**Required action:** Nothing in the records may be altered, so transcribe them exactly.

**Information provided:**
++++

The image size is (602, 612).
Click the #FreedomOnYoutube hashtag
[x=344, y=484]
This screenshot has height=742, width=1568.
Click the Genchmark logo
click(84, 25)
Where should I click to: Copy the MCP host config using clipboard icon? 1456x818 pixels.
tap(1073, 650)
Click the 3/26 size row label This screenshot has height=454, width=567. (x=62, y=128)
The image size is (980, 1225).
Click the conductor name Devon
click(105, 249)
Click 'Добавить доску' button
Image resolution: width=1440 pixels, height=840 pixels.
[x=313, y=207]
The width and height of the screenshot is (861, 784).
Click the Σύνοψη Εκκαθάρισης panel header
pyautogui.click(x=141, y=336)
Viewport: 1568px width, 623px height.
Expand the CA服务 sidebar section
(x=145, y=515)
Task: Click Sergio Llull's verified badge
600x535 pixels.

++++

**Solution to this exercise:**
The image size is (602, 612).
Click the #FreedomOnYoutube hashtag
[x=344, y=484]
This screenshot has height=742, width=1568.
Click the Genchmark logo
click(84, 25)
Where should I click to: Copy the MCP host config using clipboard icon? 1456x818 pixels.
tap(1073, 650)
Click the 3/26 size row label This screenshot has height=454, width=567. (x=62, y=128)
The image size is (980, 1225).
Click the conductor name Devon
click(105, 249)
Click 'Добавить доску' button
Image resolution: width=1440 pixels, height=840 pixels.
[x=313, y=207]
The width and height of the screenshot is (861, 784).
Click the Σύνοψη Εκκαθάρισης panel header
pyautogui.click(x=141, y=336)
Viewport: 1568px width, 623px height.
Expand the CA服务 sidebar section
(x=145, y=515)
Task: Click Sergio Llull's verified badge
600x535 pixels.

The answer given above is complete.